Banks tighten lending standards anew in Q3

Lawrence Agcaoili - The Philippine Star

MANILA, Philippines - Banks continued to tighten credit standards for loans to enterprises and households through stricter collaterals requirements and loan covenants, a survey conducted by the Bangko Sentral ng Pilipinas (BSP) showed. 

BSP bank officer IV Jeny Tabin said the central bank’s latest Senior Loan Officers Survey showed a net tightening of overall credit standards for loans extended to business and households in the third quarter of 2016 using the diffusion index approach. 

“The tighter overall credit standards was attributed by respondent banks to deterioration in the profitability of bank’s portfolio, less favorable economic outlook, perceived stricter financial system regulations, banks’ reduced tolerance for risk, and deterioration of borrowers’ profiles,” she said. 

The DI for credit lines to enterprises stood at 6.9 percent in the third quarter from 6.5 percent the previous quarter. 

In terms of specific credit standards, she said the net tightening of overall credit standards for business loans reflected overall stricter loan covenants and collateral requirements as well as increased use of interest rate floors across all firm sizes, except micro enterprises. 

In terms of borrower firm size, banks’ responses showed net tightening of overall credit standards for loans to top corporations, large middle-market enterprises and small and medium enterprises (SMEs) while those for micro enterprises indicated net easing based on the DI approach. 

For the fourth quarter, she said some respondent banks expect credit standards to tighten over the next quarter largely on account of banks’ less favorable outlook on the economy as well as expectations of deterioration in the profitability of their loan portfolio. 

Tabin also said overall credit standards for loans extended to households also showed a net tightening of overall credit standards for household loans in the third quarter. 

“The tighter credit standards were attributed by respondent banks largely to their perception of stricter financial system regulations.
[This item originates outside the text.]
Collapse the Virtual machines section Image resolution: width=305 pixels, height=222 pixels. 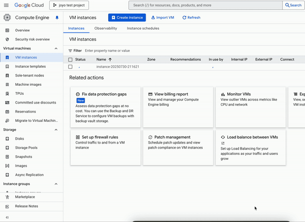click(56, 48)
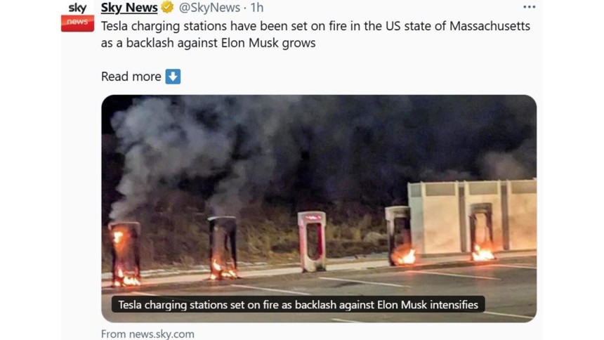Open the @SkyNews handle profile
The height and width of the screenshot is (340, 604).
click(x=209, y=7)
In particular, banks’ responses indicated wider loan margins for housing loans and auto loans, and tighter collateral requirements for housing loans, auto loans and personal or salary loans,” she added. 

For the next quarter, Tabin said the DI approach showed expectations of net easing of overall credit standards across all types of household loans except auto loans. 

According to Tabin, respondent banks expect higher tolerance for risk, an improvement in borrowers’ profiles, and more aggressive competition from banks and non-bank lenders. 

Using the modal approach, Tabin said banks reported unchanged credit standards for loans to businesses and households in the second quarter of the year. 

This is the 30th consecutive quarter since the second quarter of 2009 that majority of banks reported broadly unchanged credit standards using the modal approach. 

About 93.1 percent of the respondent banks indicated that credit standards for loans to enterprises remained unchanged while 90 percent reported unchanged standards for loans extended to households.